TheAdvocate's Full Review: Barbara Olson - Hell to Pay: The Unfolding Story o...
I’ve enjoyed Barbara Olson’s political commentary on beltway shows like Hardball and Hannity & Colmes, (Olson is a DC lawyer & insider), but I must admit that I was slow to pick up her book, Hell to Pay because, quite frankly, Hillary Clinton as subject matter has never really interested me. I’m glad I finally found the time to read it, though, because this book has opened my eyes to the fact that my dislike for Hillary isn’t based on her brash personality or lust for power, but on her simple lack of political pragmatism.
Hillary’s foremost mentor was Saul Alinsky, the author of Rules for Radicals, and Olson prefaces each chapter with an appropriate excerpt. Probably the most insightful Alinsky quote is found at the beginning of the very first chapter: “Life is a corrupting process from the time a child learns to play his mother against his father in the politics of when to go to bed; he who fears corruption fears life.”

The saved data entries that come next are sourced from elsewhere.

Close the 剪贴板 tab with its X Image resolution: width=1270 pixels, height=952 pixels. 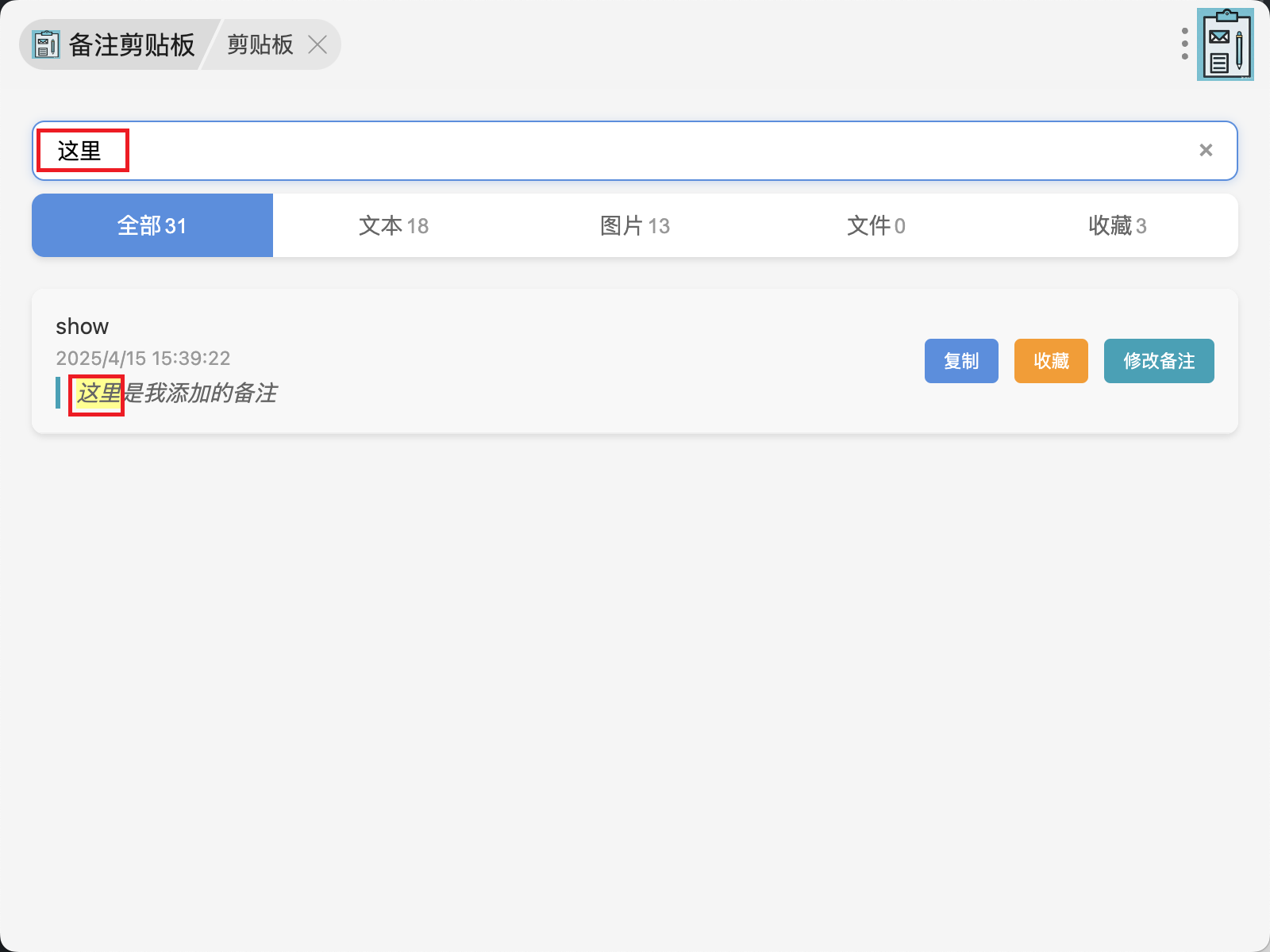click(318, 44)
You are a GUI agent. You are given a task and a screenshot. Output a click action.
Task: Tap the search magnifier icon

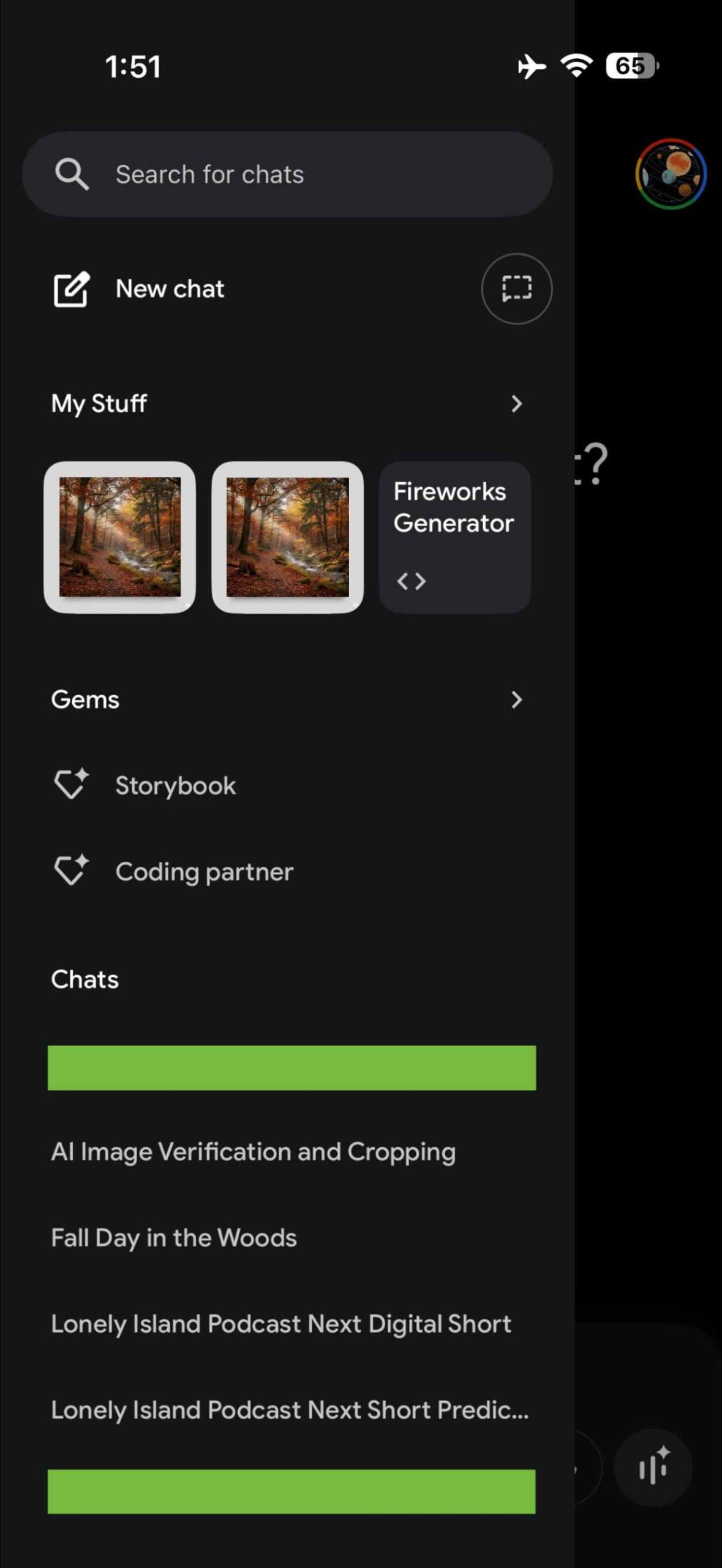pos(72,175)
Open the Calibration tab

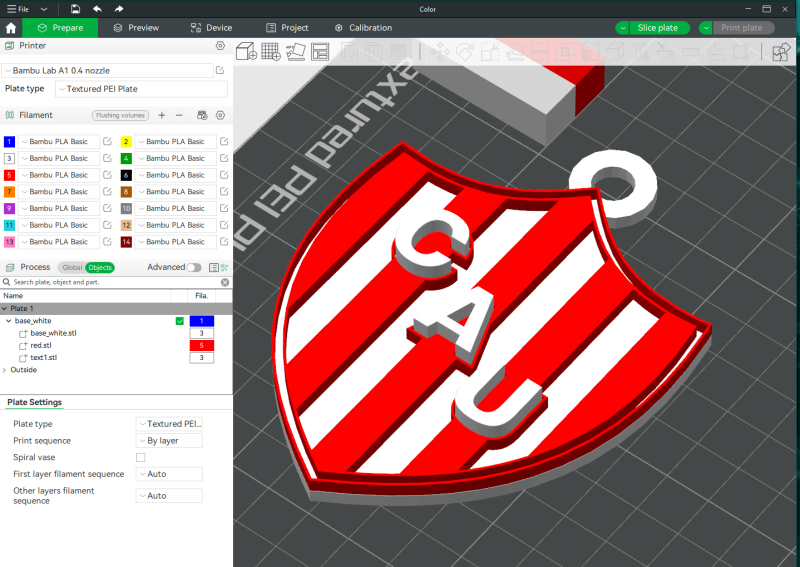pos(363,28)
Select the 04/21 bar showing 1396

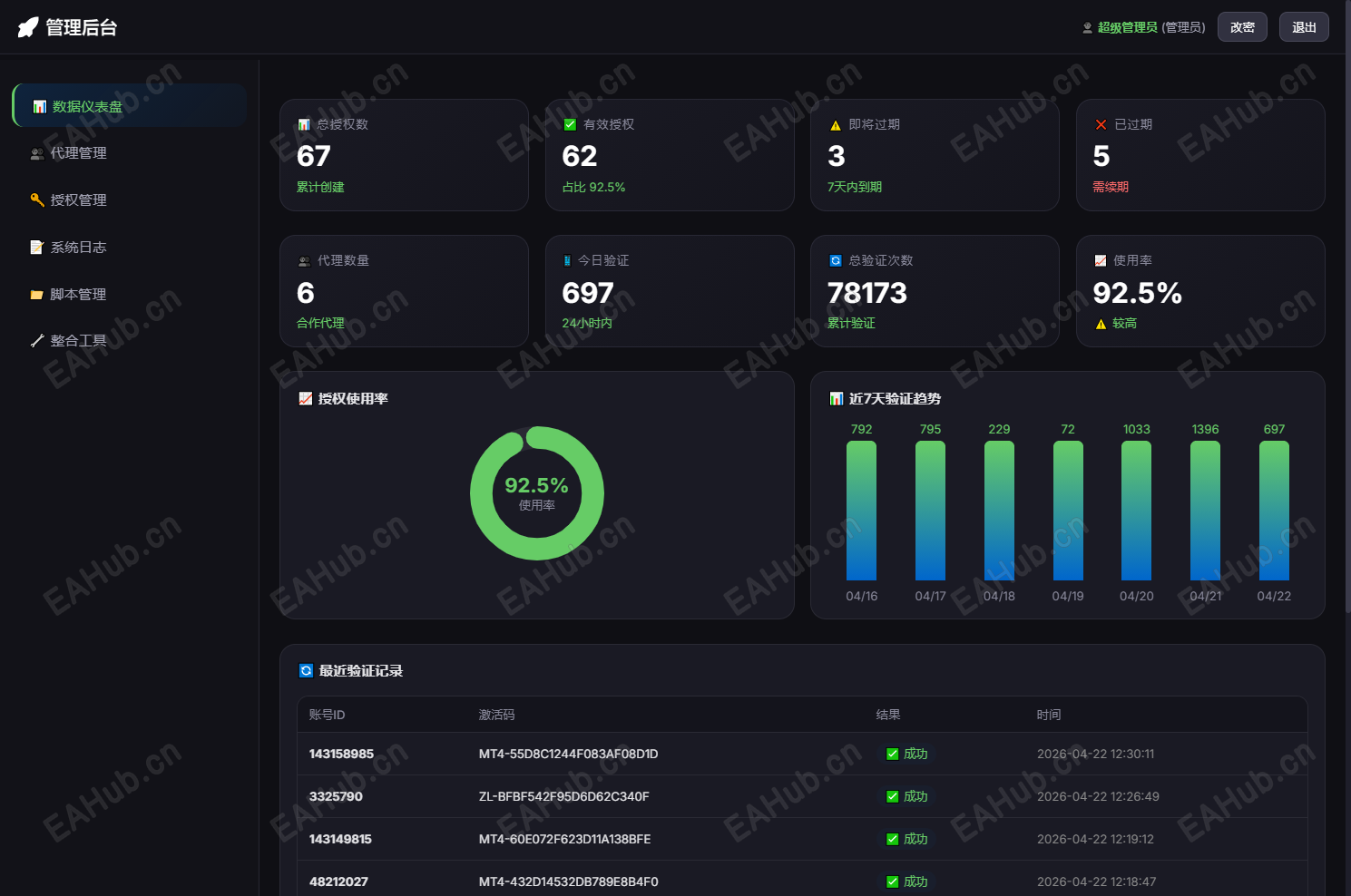click(x=1205, y=511)
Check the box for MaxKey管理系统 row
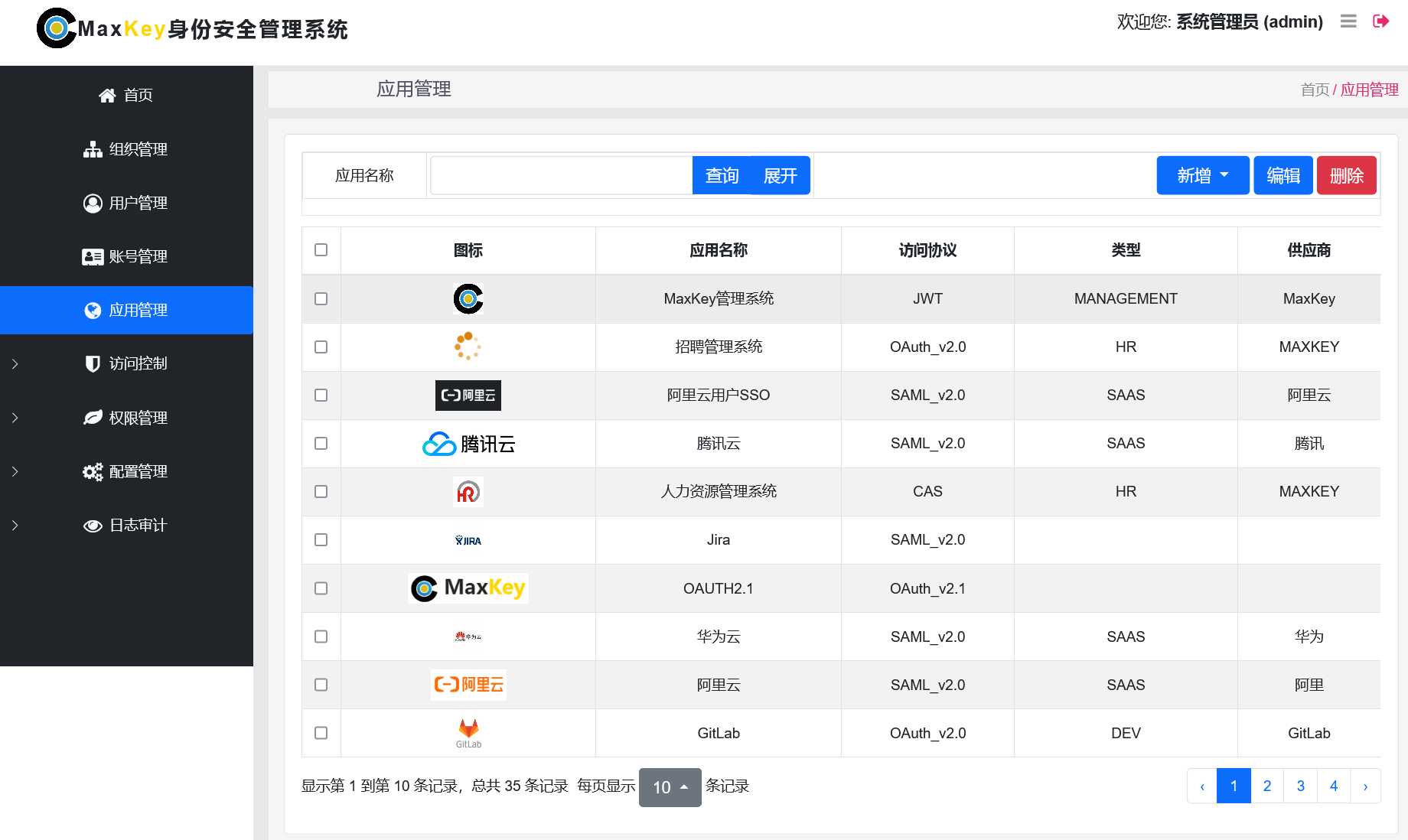The width and height of the screenshot is (1408, 840). point(321,298)

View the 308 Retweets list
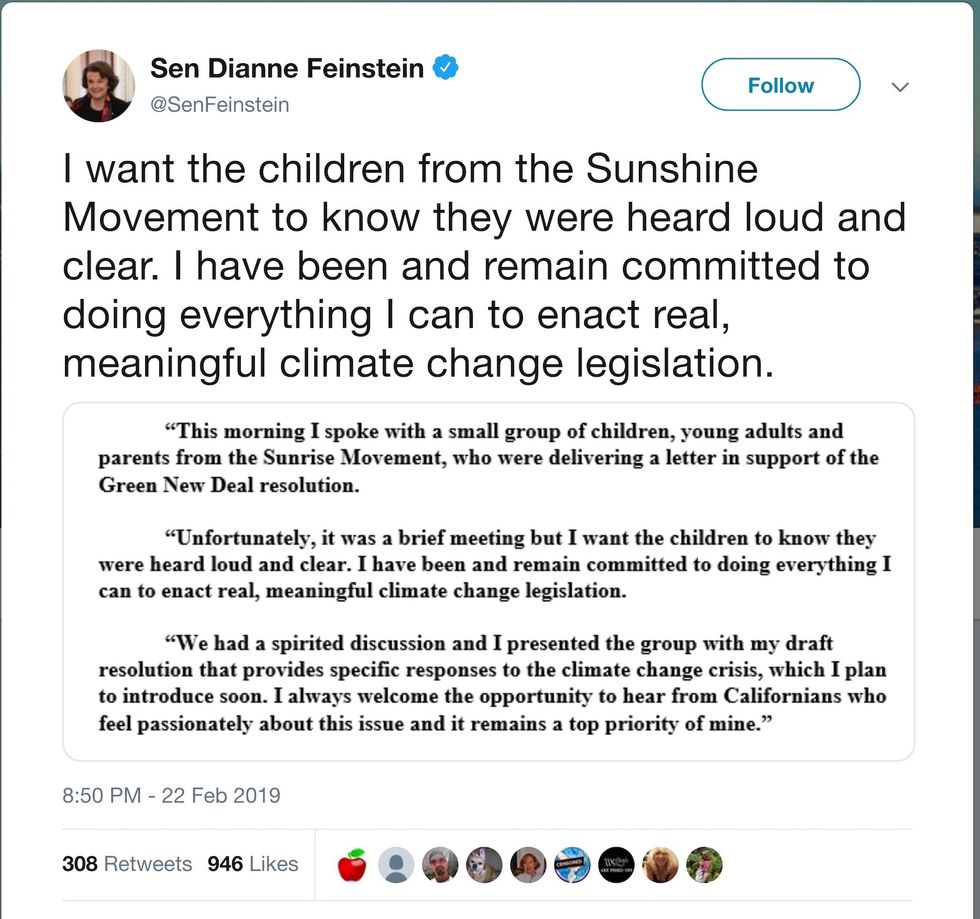coord(127,864)
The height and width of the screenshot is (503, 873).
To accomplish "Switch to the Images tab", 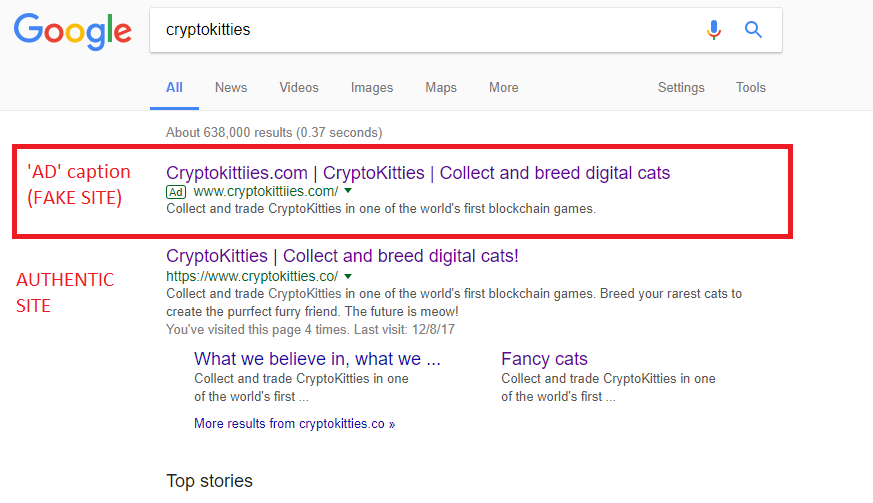I will [372, 87].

Still, this isn’t a book about Hillary’s corruption so much as her vindictiveness. The title, Hell to Pay, refers to the fact that her political enemies pay high prices. Sadly, these political “enemies” can include cooks, valets and lowly White House travel office employees. Generally, though, her enemies are far more predictable: any and all Republicans. I needn’t qualify them as conservative, because Olson describes a bias held by Hillary against even liberal Republicans, exposing our first lady’s rather partisan, absolutist worldview.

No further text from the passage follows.